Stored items
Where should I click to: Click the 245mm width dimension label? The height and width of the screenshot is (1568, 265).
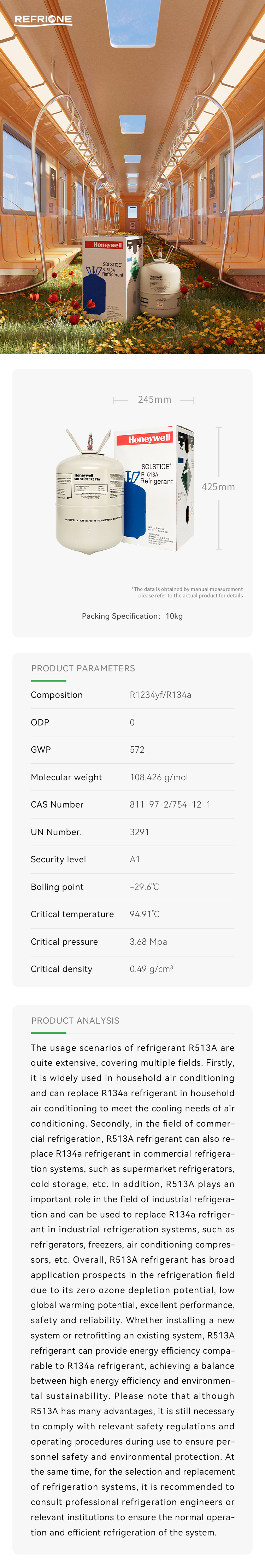pyautogui.click(x=154, y=400)
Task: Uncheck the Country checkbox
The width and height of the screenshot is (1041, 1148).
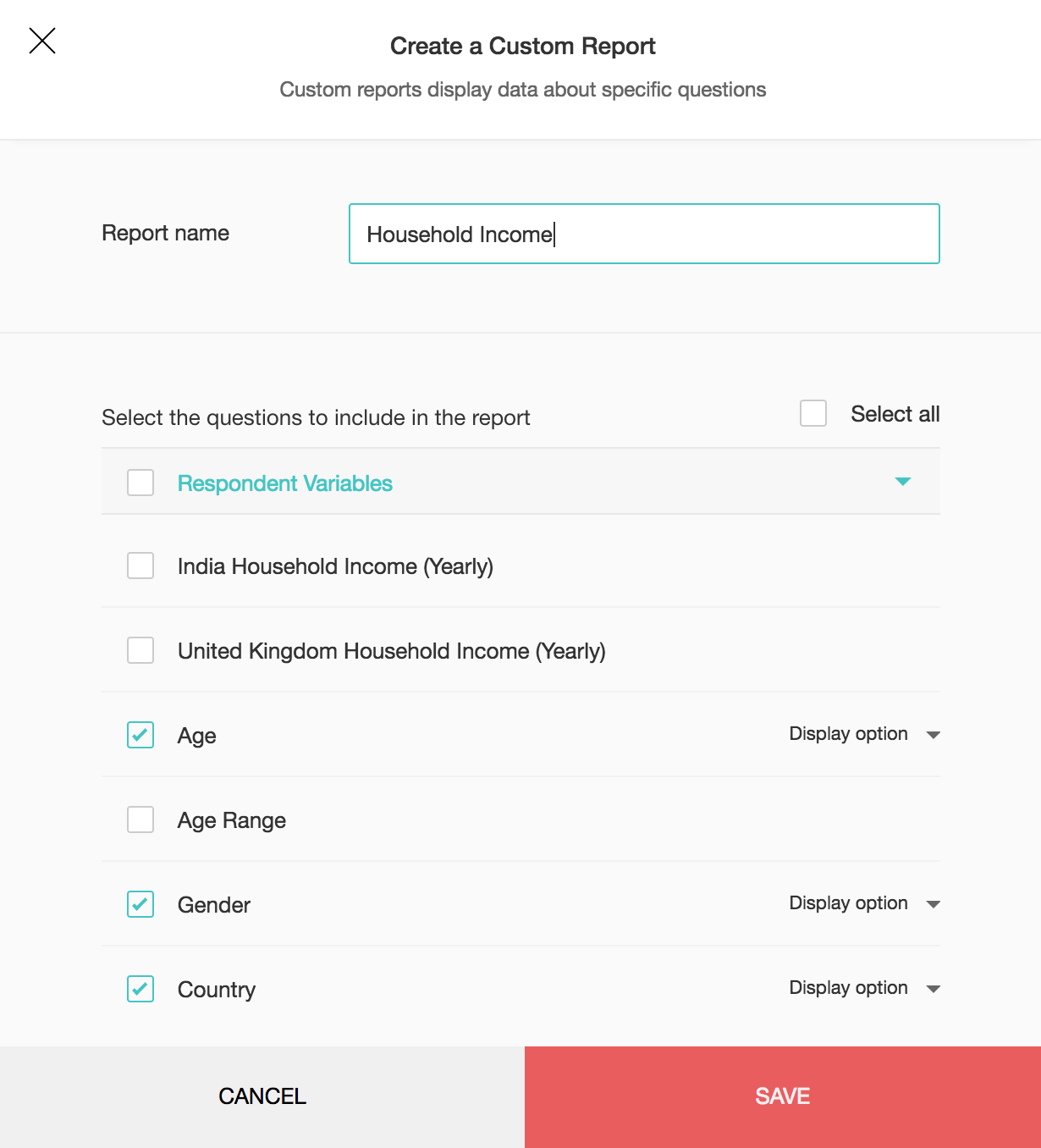Action: coord(140,989)
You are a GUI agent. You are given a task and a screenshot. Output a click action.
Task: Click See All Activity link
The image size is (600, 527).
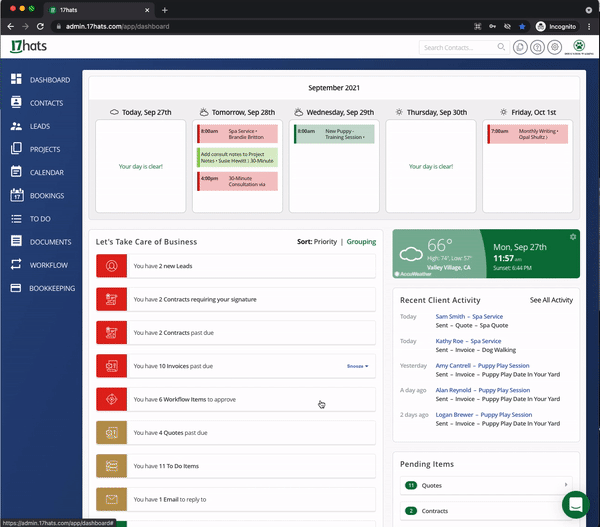coord(551,300)
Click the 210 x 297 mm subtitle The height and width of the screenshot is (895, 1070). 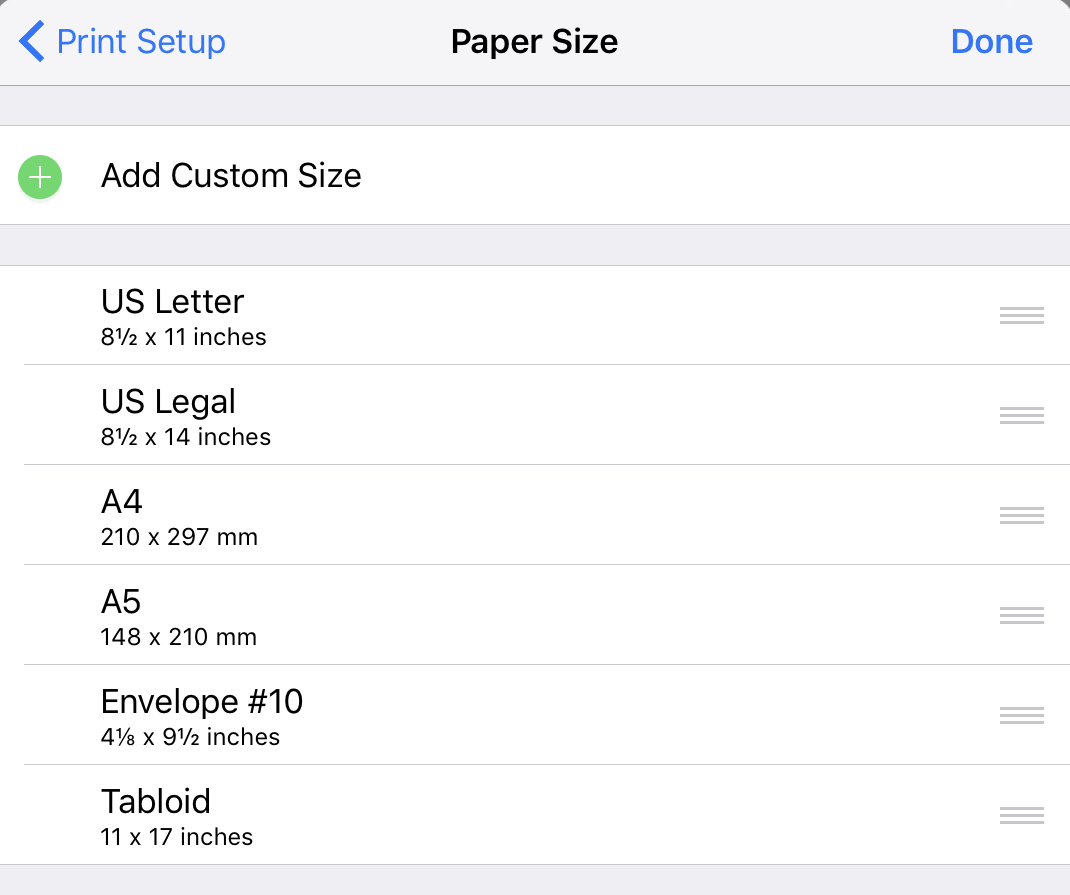(179, 537)
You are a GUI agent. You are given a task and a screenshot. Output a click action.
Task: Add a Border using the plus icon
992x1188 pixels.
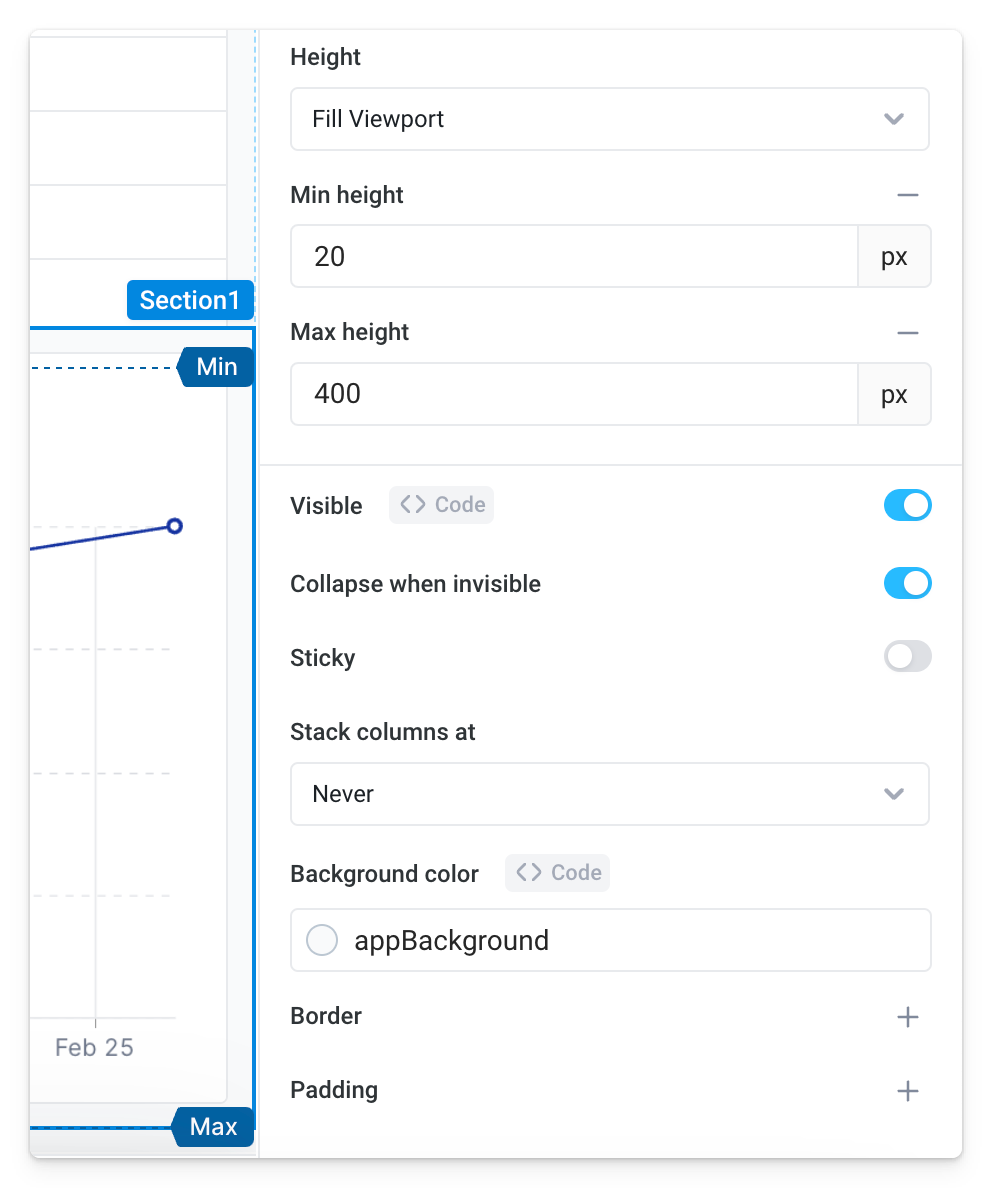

[What to work on]:
After locating the line with "Task: Add a Border using the plus icon", transcribe it and the rest of the data above exactly as written, without any picture.

[Exercise answer]:
Task: Add a Border using the plus icon
992x1188 pixels.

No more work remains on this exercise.